D: Questo stesso tema sarebbe interessante anche da filmare secondo te? Ma forse al giorno d’oggi pensare di poter fare questo è del tutto utopico.
A: Sarebbe interessante, ma nelle attuali circostanze è impossibile. Ora i giovani registi fanno film insieme con gli amici e con poco costo, o li girano velocemente in qualche vecchio appartamento. Invece i film storici richiedono una spesa enorme. È uscito Dancis pa trim di Arvids Krievs. Lì c’è solo un po’ di racconto sui fatti di guerra e già hanno avuto una certa difficoltà a girare…
Anche, poi, l’ambiente è cambiato. Ad esempio, si dovrebbero modificare tutti i tetti. Ho davanti agli occhi gli errori che si sono fatti in passato: in Likteņa līdumnieki (I piallatori del destino), per dire, ci sono i tetti fatti di scandole, ma è chiaro che all’epoca non potevano avere il denaro per costruire così i tetti… Quelle scandole ondulate ci sono solo dal tardo periodo sovietico. Mi ricordo che in Puika ho chiesto di trasformare una strada di campagna. Allora, quando c’erano i cavalli, il centro della strada era rovinato dagli zoccoli dei cavalli, mentre ora che tutti usano le macchine e la strada quindi non è più così. Ecco la sfida: andare a girare le scene a cavallo e far credere che veramente si mostra quanto accadeva in Lettonia prima della guerra. È una una sfida per gli attori, ma è una sfida anche per il regista.
D: Che ne pensi dei film storici dei tuoi colleghi, come Rīgas sargi (I difensori di Riga) di Aigars Grauba?

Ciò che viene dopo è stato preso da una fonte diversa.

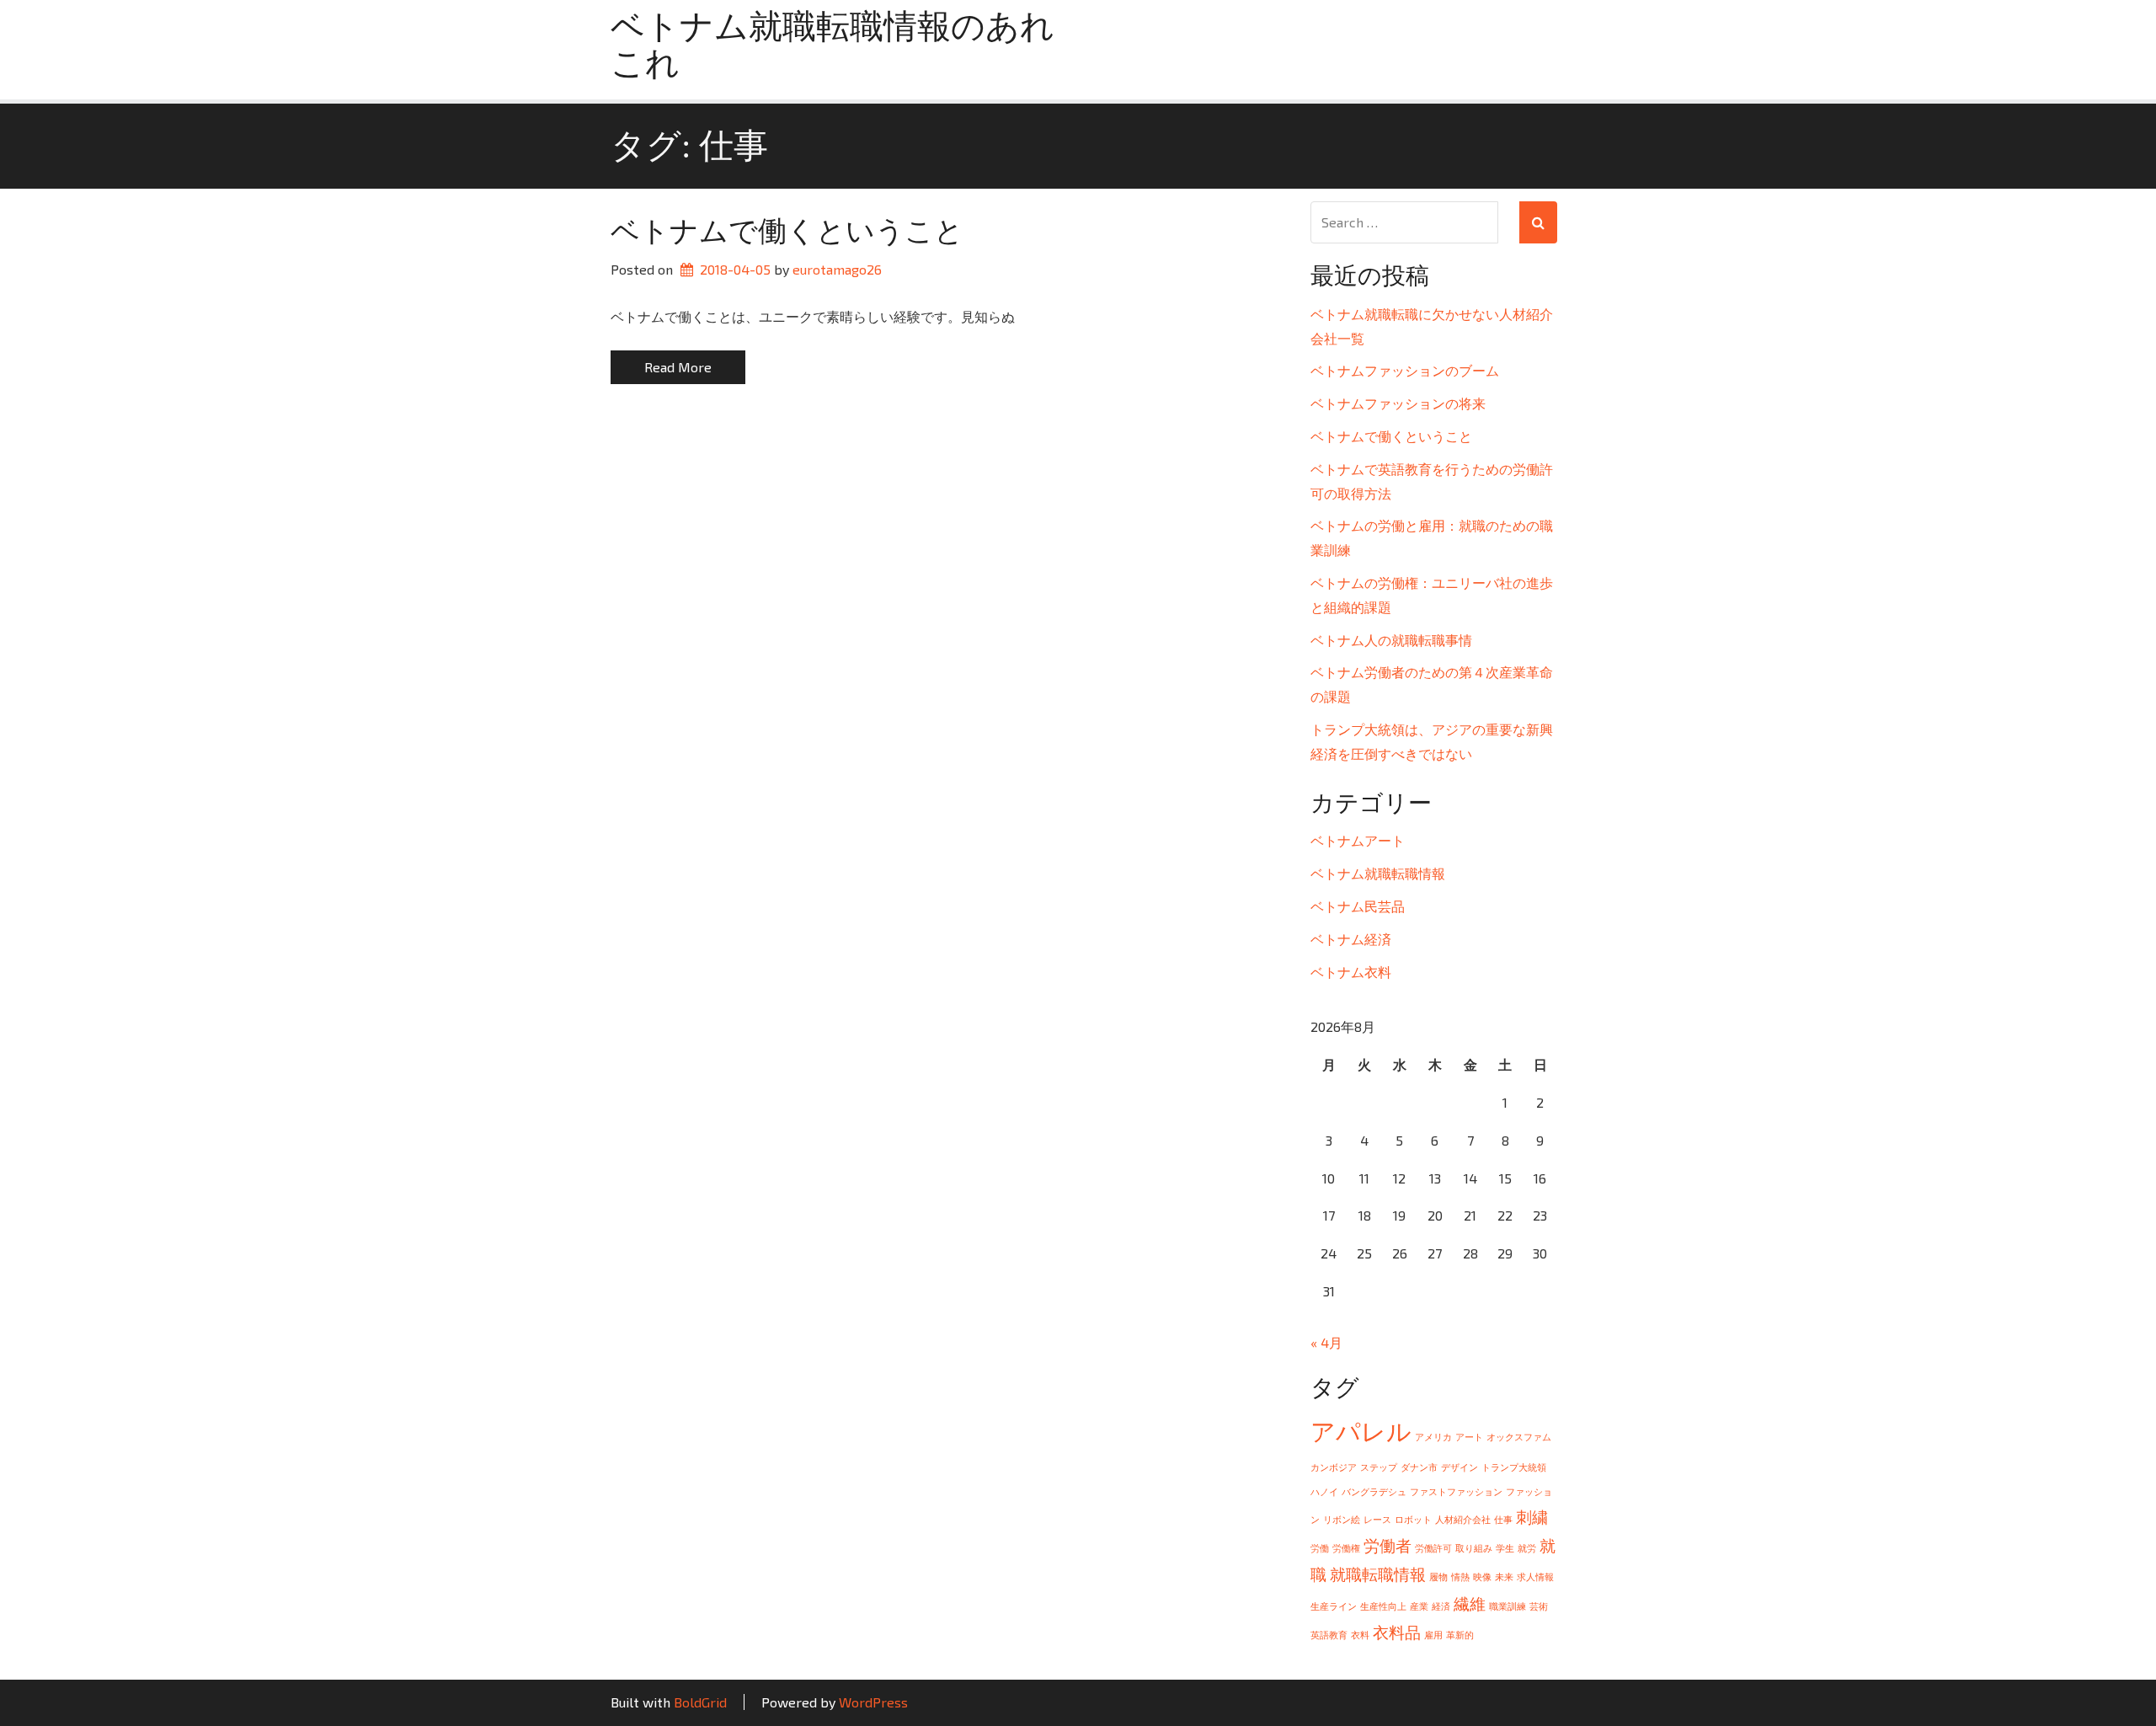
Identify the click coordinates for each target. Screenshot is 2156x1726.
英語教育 (1329, 1634)
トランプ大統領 (1513, 1466)
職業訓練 (1507, 1605)
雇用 (1433, 1634)
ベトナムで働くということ (787, 231)
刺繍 (1532, 1516)
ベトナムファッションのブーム (1404, 370)
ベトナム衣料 (1350, 972)
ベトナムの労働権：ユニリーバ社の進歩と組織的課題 (1431, 594)
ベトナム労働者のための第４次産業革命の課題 (1431, 684)
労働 (1319, 1547)
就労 (1527, 1547)
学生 (1505, 1547)
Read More (678, 367)
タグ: (689, 145)
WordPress (873, 1702)
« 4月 (1326, 1342)
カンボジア (1333, 1466)
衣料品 (1397, 1632)
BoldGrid (700, 1702)
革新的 (1460, 1634)
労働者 (1388, 1545)
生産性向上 (1383, 1605)
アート (1469, 1436)
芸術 (1538, 1605)
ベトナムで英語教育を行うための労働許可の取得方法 (1431, 481)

A: Non voglio criticare i colleghi, ma a me quel film non piace. Piace a tanti, piace ai registi stessi, piace anche a mia sorella maggiore – ma a me no. A me personalmente piacciono veramente pochi film, devo dire. In TV, tre mesi fa, mi ha colpito un film che non aveva bisogno né di far ridere né di prendere in giro. Oggi ci sono per lo più spettacoli americani o sceneggiati sulle casalinghe, ma quei film dove si sente la vita… Le pellicole vengono corrotte da questo terribile concetto dell’ “action”. L’azione ad ogni costo. Un esperto ha detto che oggi le persone non si fermano a guardare una cosa che per essere compresa richiede più di tre minuti: è cresciuta un’altra generazione. Mio nipote dice che a lui piacciono i film che gli fanno spavento (ride). Naturalmente, se dovesse farne esperienza, la cosa sarebbe diversa. Siamo in un’epoca di forzature, di iperboli. Io nella mia infanzia non mi sentivo attratto dall’ “orrore”.
D: Come ti senti quando pensi che il tuo film Ābols upē è oggi incluso nel Latvijas kultūras kanons?
A: Ho quattro quaderni messi insieme pieni di tutti i passaggi del film e tutte le parti che ho dovuto tagliare e delle cose che mi sono state proibite. Come mi sento? Sono stato molto sorpreso.
D: Oggi questo film è giudicato unico nell’ambito del cinema lettone (non solo in quello dei film-documentari) e anche oltre il cinema nazionale. Al momento della stesura avevi già percepito questa innovazione estetica?
A: No, questo no. Perciò mi sono sorpreso. Conoscendo tutte le controversie che sono sorte intorno alla realizzazione del film, io stesso non l’ho mai giudicato un film “superiore”. Penso che dopo tanto tempo la gente ci veda qualcos’altro. Semplicemente, io l’ho fatto. Se ora ne avessi la possibilità – e non ce l’ho – e potessi realizzare una sceneggiatura che per sette anni è rimasto sepolto al Kinocentrs, mi comporterei allo stesso modo di allora.
D: Come si chiama?
A: Nāras akmens (La pietra della sirena).